In negligible roles that were either trimmed in the editing process or just somehow drew overqualified performers, an impressively amassed roster of actors is criminally wasted. Chloë Sevigny appears as a set of twin sisters, one of whom is on screen long enough to chop off a chicken’s head and exit the film after having her own head sliced off, while the surviving one disappears too quickly. Toby Jones has a glorified cameo, showing up long enough for one to shout, “Hey, it’s Toby Jones!” as a Bergen policeman; James D’Arcy puts on his suspect face as the jilted spouse of one of the missing women; J.K. Simmons at least has shady fun with his Nordic accent as a lascivious politician hosting a gala for the Winter Sports World Cup and possibly running a human-trafficking ring; and Charlotte Gainsbourg really does look like she has no idea what she’s doing here as Henry's ex-lover, and the less said about her fully clothed “sex scene” with Fassbender, the better. Finally, in the wonkiest of turns, Val Kilmer shows up in flashbacks nine years earlier as another alcoholic detective who may be connected somehow in this jumble. Appearing with his face seemingly frozen and his voice so inexplicably redubbed that it becomes a jarring distraction, Kilmer might have been recovering from oral cancer and one wishes him well, but why wasn't the part just recast or why weren't his scenes just scrapped altogether?

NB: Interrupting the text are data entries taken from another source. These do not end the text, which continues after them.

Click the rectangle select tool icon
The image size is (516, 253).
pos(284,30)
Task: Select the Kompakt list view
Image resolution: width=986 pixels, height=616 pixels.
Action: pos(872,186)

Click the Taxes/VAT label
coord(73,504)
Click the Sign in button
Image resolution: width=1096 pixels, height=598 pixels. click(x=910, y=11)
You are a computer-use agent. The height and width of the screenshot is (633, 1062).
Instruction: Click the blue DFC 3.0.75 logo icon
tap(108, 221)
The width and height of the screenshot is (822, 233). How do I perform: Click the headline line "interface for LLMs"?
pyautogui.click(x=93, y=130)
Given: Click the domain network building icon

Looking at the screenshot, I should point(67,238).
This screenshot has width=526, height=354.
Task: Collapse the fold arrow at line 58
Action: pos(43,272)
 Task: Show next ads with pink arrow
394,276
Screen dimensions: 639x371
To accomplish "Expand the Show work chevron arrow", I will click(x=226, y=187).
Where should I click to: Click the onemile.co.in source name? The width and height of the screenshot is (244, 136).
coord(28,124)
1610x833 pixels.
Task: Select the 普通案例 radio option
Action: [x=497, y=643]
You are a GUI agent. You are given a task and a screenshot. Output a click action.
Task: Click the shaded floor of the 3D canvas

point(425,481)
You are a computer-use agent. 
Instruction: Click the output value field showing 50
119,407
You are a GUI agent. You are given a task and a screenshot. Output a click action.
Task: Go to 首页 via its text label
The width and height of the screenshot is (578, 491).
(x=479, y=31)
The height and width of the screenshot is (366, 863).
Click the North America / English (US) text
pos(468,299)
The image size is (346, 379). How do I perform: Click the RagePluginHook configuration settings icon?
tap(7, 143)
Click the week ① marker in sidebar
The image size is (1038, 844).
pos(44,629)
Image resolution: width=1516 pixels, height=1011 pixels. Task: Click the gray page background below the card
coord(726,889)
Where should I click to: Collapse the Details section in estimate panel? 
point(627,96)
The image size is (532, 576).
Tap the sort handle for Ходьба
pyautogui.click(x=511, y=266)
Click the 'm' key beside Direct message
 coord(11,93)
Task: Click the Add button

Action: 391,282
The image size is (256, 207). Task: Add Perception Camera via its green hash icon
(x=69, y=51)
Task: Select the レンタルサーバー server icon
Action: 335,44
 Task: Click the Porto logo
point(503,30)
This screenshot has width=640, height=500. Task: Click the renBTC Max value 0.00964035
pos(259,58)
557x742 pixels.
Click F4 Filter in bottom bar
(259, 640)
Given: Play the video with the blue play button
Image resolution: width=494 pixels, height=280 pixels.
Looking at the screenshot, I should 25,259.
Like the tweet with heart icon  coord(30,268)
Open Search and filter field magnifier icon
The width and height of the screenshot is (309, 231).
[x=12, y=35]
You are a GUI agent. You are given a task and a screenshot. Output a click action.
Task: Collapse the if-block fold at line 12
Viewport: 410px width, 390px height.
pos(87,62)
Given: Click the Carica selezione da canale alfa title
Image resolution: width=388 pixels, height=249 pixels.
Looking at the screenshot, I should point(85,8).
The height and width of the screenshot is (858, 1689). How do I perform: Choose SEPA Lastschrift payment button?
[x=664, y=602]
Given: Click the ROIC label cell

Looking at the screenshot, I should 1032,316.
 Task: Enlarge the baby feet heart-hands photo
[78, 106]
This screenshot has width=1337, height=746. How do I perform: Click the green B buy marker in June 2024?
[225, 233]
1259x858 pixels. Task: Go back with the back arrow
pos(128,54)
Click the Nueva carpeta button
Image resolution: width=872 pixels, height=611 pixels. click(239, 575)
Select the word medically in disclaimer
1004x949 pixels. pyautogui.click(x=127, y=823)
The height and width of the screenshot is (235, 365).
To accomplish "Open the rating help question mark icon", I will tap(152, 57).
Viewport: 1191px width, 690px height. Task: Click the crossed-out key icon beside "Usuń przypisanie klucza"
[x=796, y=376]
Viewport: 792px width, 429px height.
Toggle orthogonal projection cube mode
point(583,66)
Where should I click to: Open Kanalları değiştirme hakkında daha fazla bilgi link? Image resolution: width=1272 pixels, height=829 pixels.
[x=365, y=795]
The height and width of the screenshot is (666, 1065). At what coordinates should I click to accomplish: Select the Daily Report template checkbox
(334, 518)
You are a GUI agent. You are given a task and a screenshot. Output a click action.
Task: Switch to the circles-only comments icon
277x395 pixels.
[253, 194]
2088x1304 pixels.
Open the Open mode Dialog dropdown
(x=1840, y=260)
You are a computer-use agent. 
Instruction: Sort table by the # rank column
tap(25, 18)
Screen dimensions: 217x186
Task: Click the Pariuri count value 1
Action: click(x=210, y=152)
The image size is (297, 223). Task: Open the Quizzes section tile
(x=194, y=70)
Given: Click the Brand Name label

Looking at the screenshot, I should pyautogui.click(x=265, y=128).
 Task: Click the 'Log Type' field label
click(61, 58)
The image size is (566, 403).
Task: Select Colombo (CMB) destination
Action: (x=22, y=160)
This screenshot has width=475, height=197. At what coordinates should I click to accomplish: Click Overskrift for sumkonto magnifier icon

“You can’t force the pieces to fit,” Harry says to Katrine at one point that viewers wouldn’t be blamed for thinking he was breaking the fourth wall and aptly commenting on the haphazard structure of the film itself. Veteran editors Claire Simpson and Thelma Schoonmaker seemed to have had their own mystery to solve, doing everything they could to piece scenes together like a jigsaw puzzle. Riddled with so many baffling choices and moments of misdirection, "The Snowman" struggles to find any direction at all. There are films that spoonfeed audiences and films that make audiences do the legwork, but this one doesn’t even drop any clues to allow one to become invested in the case or go along with Harry and Katrine in finding the killer. Once it’s time for the identity of the Snowman killer to come out and be presented as what Roger Ebert coined as "the talking killer" cliché, one has long stopped caring that the reveal prompts an unsurprised shrug rather than a shock. The climactic face-off then throws in the most inanely contrived deux ex machina on a frozen pond that would only work if the killer were blind, or if it happened by an act of God, or maybe the filmmakers knew they had a mess on their hands and were just desperate to get it over with. If there’s any credit to be given, Dion Beebe’s lensing of Norway's frigid landscapes is handsome. Unfortunately, not even a little visual competence can make “The Snowman” any less of an abominable slog. It is easily the worst studio release of 2017, thus far.